15 Aralık 2007 Cumartesi

"Çarpıtılmış Geçmişe Ayna"

Türkçemize "Çarpıtılmış Geçmişe Ayna - Avrupa'nın Yeniden Yorumlanması" adıyla tercüme edilmiş olan eser Josep Fontana tarafından "Europa ante el espejo" orjinal ismiyle 1994'te yayınlanmış.

sayfa 41

İslam bilimini Eski Yunan bilgi birikiminin sırf bir çevirisi düzeyine indirgeyen Avrupa merkezli peşin hüküm, Helenistik kültürün daha başlangıçta Yunan ve Doğu unsurlarının iç içe geçmesiyle oluşmuş melez bir yapı taşıdığını ve Arapların çok eski zamandan başlayarak bunda pay sahibi olduğunu unutmaktır. Başını Süryanice konuşan Nasturi Hıristiyanların çektiği, Yunanca yapıtları sistemli olarak çevirme yönündeki ilk adımlar, katı Hıristiyanlık anlayışınca yasaklanan pagan bilimlerinin korunduğu ve Farabi'nin dediği gibi,"İslamın doğuşuna değin varlığını koruduğu" Yakındoğu da ve 8. yüzyıldan 10. yüzyıla değin süren dönemlerde atıldı. Yunanca orijinal yapıtlara ve bu kültürler arasındaki eski ortak yaşamın ürünü olarak o döneme ulaşan bol miktarda Süryanice metne dayanarak Müslümanlar da kendi Arapça versiyonlarını hazırladılar.

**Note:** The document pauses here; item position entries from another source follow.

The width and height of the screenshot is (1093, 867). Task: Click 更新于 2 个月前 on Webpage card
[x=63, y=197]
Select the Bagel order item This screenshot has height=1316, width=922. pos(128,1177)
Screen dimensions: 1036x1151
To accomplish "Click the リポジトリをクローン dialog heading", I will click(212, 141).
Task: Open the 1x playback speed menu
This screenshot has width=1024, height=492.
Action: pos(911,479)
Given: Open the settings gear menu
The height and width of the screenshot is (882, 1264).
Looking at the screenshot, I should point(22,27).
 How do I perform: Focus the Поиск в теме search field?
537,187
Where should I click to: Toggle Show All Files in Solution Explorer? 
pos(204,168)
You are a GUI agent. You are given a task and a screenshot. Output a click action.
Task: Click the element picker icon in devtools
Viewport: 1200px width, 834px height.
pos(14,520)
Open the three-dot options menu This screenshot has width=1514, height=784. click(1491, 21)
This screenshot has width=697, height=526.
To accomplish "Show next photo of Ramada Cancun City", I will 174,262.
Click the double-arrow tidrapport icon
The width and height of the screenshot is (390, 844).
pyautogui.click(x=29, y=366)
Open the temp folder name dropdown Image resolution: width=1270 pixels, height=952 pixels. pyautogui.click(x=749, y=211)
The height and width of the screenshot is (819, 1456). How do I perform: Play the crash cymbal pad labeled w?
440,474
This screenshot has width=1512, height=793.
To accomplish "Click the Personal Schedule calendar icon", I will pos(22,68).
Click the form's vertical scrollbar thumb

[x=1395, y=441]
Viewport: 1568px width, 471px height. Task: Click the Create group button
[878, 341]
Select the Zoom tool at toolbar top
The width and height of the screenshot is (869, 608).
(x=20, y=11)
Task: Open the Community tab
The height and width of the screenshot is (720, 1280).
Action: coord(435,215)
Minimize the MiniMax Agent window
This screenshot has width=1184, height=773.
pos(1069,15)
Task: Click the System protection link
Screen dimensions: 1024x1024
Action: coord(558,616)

Yunanistan ya da Helenistik kültürle hiçbir ilgisi olmayan ve bize Müslümanlar aracılığıyla ulaşan başka birçok katkı da vardı: Yeni tarım ürünleri, daha iyi sulama yöntemleri, papirüs parşömene göre daha ucuz olan ve metinlerin yayılmasını hızlandıran kağıt, geniş bir alanı kapsayan teknik ve bilimsel bilgiler. Bu bilgiler arasında hala kullandığımız ve çağımızdaki bir bilim adamının, "gezegenimizde şimdiye değin yapılmış en başarılı düşünsel yenilik" olarak nitelendirdiği Hint sayı sistemini özellikle vurgulamak gerekir. Bu sistem ve hala "Arap rakamları"olarak adlandırdığımız rakamlar bize Batı dünyasındaki Müslümanlar yoluyla ve Katalonya manastırları sayesinde ulaşmıştır. Gerbert d'Aurillac bunları söz konusu manastırlardan birinde öğrenmişti. Eğer Hint Sayı Sistemi ve Arap rakamları benimsenmiş olmasaydı, modern bilimin gelişmesi çok daha zor olacaktı.

sayfa 52

Avrupalıların gözünde Doğu harika şeylerin ve sayısız zenginliklerin bulunduğu bir dünyaydı; oysa Müslümanlar tersine bir tutumla Hıristiyan Avrupa'da hayranlık duyulacak fazla bir şey bulmuyor ve pek haksız sayılmayacak biçimde Avrupa'yı yarı uygar olarak görüyordu. İbn Cübeyr, Messina'nın "baştan başa pis kokulu ve kirli"olduğunu belirtiyor. İbn Batuta da, pazarları "yüksek çöp yığınlarıyla kaplı" ve kiliseleri "aynı ölçüde kirli ve hoş bir kokudan yoksun" olan Konstantinopolis hakkında bundan daha iyi şeyler düşünmüyordu. Müslümanlara kirli görünen yalnız kentler değil, aynı zamanda Avrupalı insanlardı; bir gezgin, Avrupalıların "yılda en fazla bir iki kez yıkandıklarını ya da banyo yaptıklarını" ve "giyisilerini pek sık yıkamadıklarını, paramparça oluncayadeğin giydiklerini" belirtiyordu. Hristiyanlar kendi paylarına daha düşkün bir durumda olduklarının farkındaydı.